English Channel (June 21-30, 2026)

Catalina Channel (planned September 2026)

The swim itself has been years in the making.

I started endurance sports after a life-changing illness and hospitalization in 2023. I was not fearless after that experience. If anything, I became more aware of how fragile life and the body can be. But I also realized I had come very close to dying without ever truly going after the things I had always wanted.

Swimming has always been the thing I came back to. As a kid, I read Swimming to Antarctica and loved the way she talked about swimming. It was like she understood me, and that book became my comfort. When I stopped college swimming, I knew I was not done being a swimmer. I wanted more from the sport, but for years I let fear convince me I was not strong enough, brave enough, or capable enough to chase the bigger dreams that stayed quietly in the back of my mind.

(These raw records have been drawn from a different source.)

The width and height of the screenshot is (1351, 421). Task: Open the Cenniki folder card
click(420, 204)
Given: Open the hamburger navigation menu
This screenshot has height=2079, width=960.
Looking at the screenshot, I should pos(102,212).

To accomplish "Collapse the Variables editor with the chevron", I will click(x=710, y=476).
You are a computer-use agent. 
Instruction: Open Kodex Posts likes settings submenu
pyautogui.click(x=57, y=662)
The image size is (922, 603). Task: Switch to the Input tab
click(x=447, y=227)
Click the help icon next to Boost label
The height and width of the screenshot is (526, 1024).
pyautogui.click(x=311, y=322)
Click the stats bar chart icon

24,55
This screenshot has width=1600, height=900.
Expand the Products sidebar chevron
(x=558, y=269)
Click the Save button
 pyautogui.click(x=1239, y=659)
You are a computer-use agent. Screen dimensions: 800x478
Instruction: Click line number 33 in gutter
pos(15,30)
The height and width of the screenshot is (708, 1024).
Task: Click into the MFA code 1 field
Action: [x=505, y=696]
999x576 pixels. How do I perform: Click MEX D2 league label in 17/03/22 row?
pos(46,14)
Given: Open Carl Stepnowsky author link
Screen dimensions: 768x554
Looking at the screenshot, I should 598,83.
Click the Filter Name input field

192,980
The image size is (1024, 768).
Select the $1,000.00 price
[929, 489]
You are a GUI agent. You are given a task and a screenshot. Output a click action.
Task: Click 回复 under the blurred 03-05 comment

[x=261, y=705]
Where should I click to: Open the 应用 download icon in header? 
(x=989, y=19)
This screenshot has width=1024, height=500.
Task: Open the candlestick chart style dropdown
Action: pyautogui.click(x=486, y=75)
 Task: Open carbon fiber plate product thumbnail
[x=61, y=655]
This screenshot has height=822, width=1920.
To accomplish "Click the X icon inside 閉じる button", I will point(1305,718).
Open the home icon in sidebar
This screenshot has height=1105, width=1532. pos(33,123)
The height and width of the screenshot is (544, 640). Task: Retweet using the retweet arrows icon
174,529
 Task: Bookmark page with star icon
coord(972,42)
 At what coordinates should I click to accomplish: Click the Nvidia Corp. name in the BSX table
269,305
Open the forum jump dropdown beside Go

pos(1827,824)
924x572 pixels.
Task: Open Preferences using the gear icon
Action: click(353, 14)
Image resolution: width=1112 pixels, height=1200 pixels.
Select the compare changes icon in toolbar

Getting sick changed the way I understood those limits. At first, endurance sports were a way to rebuild my health and trust my body again. Then they became a way to stop waiting. I ran my first marathon, moved into triathlon, found my way back to swimming, and eventually let myself say the thing out loud: the English Channel was my Everest. It was the dream I had been too scared to chase, and now it is a challenge I am deeply grateful to be healthy enough to attempt.

Along the way, I’ve spent countless hours training in pools, lakes, rivers, and the ocean, preparing for the physical and mental challenge of crossing one of the world’s most iconic stretches of water.

As my English Channel window approached, I found myself doing my first intentional night swim.

It was Memorial Day weekend in Connecticut. The goal was simple: experience swimming in the dark before the Channel so the first time would not be during the actual crossing.

I was nervous all day.

The weather had been questionable all week, but we found a calm evening with cold salt water and a beautiful sunset. Once I got in, the sun disappeared, the water turned black, and my mind immediately started working against me.

My shoulder still hurt.

What if it doesn’t recover in time?

What was that shadow?

I’m a mile from shore.

Why do I do this to myself?

For the first twenty minutes, I was swimming physically forward while mentally spiraling.

About twenty minutes into the swim, my crew stopped me for a feed and a check-in. They listened to my concerns, reassured me, and helped me refocus.

Later, when I stopped to clear my goggles, one of my kayakers told me to look up.

I thought I was in trouble.

Instead, she said:

“Look at the sky. Not everyone gets to do this.”

That moment changed everything. They gave me the pep talk I needed to change my perspective. 

I stopped thinking only about everything that could go wrong, and I started thinking about the people who had helped me get to that moment.

One of those people was my sister.

My sister lives with ankylosing spondylitis (AS), a chronic inflammatory disease that causes pain, fatigue, inflammation, and progressive damage to the spine and joints.

Her symptoms began with severe swelling in her lower extremities, pain, and mobility limitations that made walking difficult during flare-ups. After months of unsuccessful treatment attempts, including physical therapy, she was referred to the only in-network rheumatologist available to her in Alaska. Due to specialist wait times, it took several more months before she was finally seen and diagnosed with AS. Testing confirmed the genetic marker associated with the disease, and treatment began immediately.

Since then, she has undergone multiple immunosuppressive and biologic treatments, several of which failed to control disease progression. She is currently on her fifth medication while continuing to manage chronic pain, mobility limitations caused by fusion in her spine and hips, and vision complications resulting from recurrent iritis attacks.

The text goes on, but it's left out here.